4. Resource allocation#
4.1. CPU-cores allocation#
In Slurm, the way CPU-cores are requested for the job depend on the type of application, and users should distinguish between (at least) two classes of parallel applications:
Parallel non-MPI jobs: single-node jobs with a single task and multiple CPU-cores per task
Parallel MPI jobs: multi-task jobs that can run on 1 or multiple nodes
4.1.1. Job variables about CPUs#
The total number of cores allocated to your job is given by the product of the environment variables as defined in your batch job:
${SLURM_CPUS_PER_TASK:-1} * ${SLURM_NTASKS:-1}
The number of cores per node allocated to your job is given by:
${SLURM_CPUS_PER_TASK:-1} * ${SLURM_NTASKS:-1} / $SLURM_NNODES
Note, however, that this value is not guaranteed to be the same on each node
unless --ntasks-per-node was specified. Otherwise it is only a mean value.
4.2. Memory allocation#
Jobs that do not define any specific memory request will get a default
allocation per core, which is the total node memory divided by the number of
cores on the node. In most cases, the default memory allocation is sufficient,
and it is also what we recommend. If your jobs need more than the default
memory, make sure to control their memory usage (e.g. with mysacct) to
avoid allocating more resources than needed.

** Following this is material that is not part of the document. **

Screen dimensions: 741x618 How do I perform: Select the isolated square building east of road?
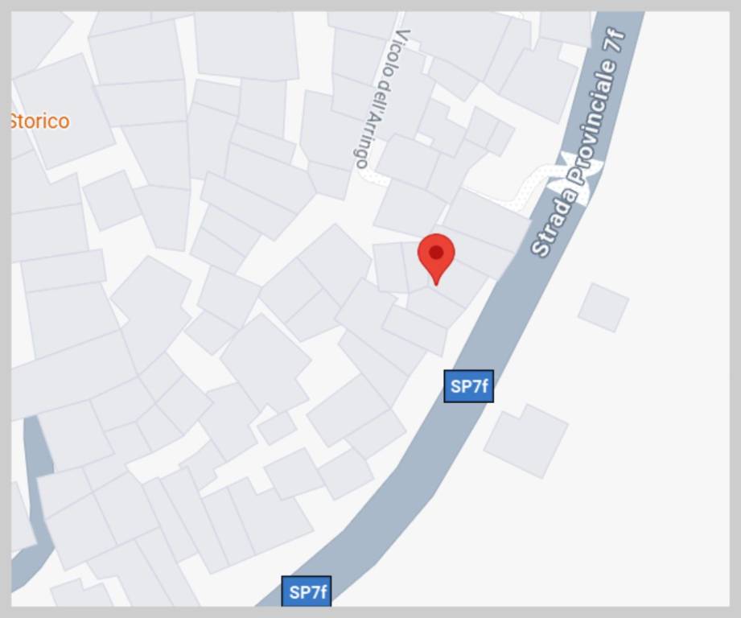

If your job needs a non-default amount of memory, we highly recommend to specify
memory allocation of your job with the Slurm option --mem-per-cpu=X, which
sets the memory per core. Avoid using the --mem=X option (memory per node),
especially for multi-node jobs, because it doesn’t guarantee equal memory
allocation for each core.
The default memory unit is megabytes, but you can specify different units using
one of the following one letter suffixes: K, M, G or T. For example, to request
2GB per core you can use --mem-per-cpu=2000 or --mem-per-cpu=2G.
If your job needs more than 240GB memory, you have to specify a high-memory
node with --partition=zen5_himem. These nodes provide up to 1.5TB.